TO DO: Exactly transcribe the line that holds "Given: Click the Subscriber label text" and every remaining line of the records, up to and including the final one, with nothing else.
[[ RECORDED INFORMATION, beginning ]]
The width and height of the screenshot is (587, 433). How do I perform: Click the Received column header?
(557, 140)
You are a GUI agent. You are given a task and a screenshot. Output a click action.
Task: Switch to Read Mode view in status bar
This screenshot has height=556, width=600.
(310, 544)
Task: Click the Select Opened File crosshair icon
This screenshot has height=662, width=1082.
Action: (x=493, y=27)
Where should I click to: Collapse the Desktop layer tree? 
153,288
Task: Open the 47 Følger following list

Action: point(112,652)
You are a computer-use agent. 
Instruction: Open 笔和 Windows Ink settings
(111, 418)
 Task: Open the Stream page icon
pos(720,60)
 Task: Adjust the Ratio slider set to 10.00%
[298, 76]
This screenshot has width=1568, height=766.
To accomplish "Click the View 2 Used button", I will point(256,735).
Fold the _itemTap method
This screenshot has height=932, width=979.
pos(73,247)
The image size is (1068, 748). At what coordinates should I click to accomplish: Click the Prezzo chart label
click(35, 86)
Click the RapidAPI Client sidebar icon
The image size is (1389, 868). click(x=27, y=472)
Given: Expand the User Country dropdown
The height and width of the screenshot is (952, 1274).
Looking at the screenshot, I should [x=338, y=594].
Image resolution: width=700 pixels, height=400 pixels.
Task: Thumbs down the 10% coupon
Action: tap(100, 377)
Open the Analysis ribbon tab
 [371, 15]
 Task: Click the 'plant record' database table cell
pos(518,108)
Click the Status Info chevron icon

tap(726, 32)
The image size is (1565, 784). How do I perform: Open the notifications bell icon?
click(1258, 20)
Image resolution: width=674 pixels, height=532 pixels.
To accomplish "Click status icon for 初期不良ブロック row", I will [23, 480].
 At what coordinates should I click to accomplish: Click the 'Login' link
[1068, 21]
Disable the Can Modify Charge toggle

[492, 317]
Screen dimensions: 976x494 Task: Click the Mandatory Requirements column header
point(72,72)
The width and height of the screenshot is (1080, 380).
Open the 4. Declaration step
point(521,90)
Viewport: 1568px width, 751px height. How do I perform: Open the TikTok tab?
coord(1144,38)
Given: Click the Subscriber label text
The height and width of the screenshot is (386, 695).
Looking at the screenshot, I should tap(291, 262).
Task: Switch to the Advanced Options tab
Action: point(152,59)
[[ RECORDED INFORMATION, end ]]
EXERCISE SOLUTION:
Given: Click the Subscriber label text
The height and width of the screenshot is (386, 695).
Looking at the screenshot, I should tap(291, 262).
Task: Switch to the Advanced Options tab
Action: point(152,59)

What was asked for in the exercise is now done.